* Exercise directions *
Copy out the lines from the one holding "This screenshot has width=206, height=117." through the last line, inclusive, with no changes.

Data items
>>>>>
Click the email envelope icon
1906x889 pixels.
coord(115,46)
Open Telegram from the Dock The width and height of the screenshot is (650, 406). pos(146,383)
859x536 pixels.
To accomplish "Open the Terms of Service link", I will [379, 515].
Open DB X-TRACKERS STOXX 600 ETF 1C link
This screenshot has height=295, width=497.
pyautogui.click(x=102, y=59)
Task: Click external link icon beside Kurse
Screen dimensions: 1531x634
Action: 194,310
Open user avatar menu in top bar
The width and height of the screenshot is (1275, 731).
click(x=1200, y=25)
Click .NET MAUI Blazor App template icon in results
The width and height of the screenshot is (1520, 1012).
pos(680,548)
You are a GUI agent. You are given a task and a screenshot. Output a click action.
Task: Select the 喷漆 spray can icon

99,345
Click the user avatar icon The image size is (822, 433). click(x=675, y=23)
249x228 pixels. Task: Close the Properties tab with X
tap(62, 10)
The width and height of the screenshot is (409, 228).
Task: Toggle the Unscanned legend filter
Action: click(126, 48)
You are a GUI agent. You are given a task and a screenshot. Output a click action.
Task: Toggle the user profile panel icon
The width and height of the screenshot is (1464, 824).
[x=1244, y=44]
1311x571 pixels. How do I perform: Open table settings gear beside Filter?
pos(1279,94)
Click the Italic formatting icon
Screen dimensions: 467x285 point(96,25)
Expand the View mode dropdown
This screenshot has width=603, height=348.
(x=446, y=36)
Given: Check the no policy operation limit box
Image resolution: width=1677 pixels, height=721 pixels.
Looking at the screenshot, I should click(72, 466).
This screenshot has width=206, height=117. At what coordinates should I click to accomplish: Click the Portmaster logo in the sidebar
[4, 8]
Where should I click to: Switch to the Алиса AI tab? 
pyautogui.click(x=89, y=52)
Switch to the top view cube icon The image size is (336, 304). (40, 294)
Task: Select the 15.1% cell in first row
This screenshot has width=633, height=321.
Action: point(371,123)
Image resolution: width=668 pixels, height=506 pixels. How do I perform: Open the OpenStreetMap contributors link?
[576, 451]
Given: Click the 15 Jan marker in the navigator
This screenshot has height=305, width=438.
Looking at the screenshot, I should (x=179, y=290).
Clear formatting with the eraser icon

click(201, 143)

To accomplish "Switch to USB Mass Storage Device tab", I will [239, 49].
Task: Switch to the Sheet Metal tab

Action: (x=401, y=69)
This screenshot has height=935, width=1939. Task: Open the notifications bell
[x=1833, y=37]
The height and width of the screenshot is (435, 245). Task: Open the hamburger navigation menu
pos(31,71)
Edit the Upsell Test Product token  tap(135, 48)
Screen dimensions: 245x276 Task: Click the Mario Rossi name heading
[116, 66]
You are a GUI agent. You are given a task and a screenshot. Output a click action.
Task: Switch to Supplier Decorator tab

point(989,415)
<<<<<
* Exercise answer *
This screenshot has width=206, height=117. At what coordinates should I click to accomplish: Click the Portmaster logo in the sidebar
[4, 8]
Where should I click to: Switch to the Алиса AI tab? 
pyautogui.click(x=89, y=52)
Switch to the top view cube icon The image size is (336, 304). (40, 294)
Task: Select the 15.1% cell in first row
This screenshot has width=633, height=321.
Action: point(371,123)
Image resolution: width=668 pixels, height=506 pixels. How do I perform: Open the OpenStreetMap contributors link?
[576, 451]
Given: Click the 15 Jan marker in the navigator
This screenshot has height=305, width=438.
Looking at the screenshot, I should (x=179, y=290).
Clear formatting with the eraser icon

click(201, 143)

To accomplish "Switch to USB Mass Storage Device tab", I will [239, 49].
Task: Switch to the Sheet Metal tab

Action: (x=401, y=69)
This screenshot has height=935, width=1939. Task: Open the notifications bell
[x=1833, y=37]
The height and width of the screenshot is (435, 245). Task: Open the hamburger navigation menu
pos(31,71)
Edit the Upsell Test Product token  tap(135, 48)
Screen dimensions: 245x276 Task: Click the Mario Rossi name heading
[116, 66]
You are a GUI agent. You are given a task and a screenshot. Output a click action.
Task: Switch to Supplier Decorator tab

point(989,415)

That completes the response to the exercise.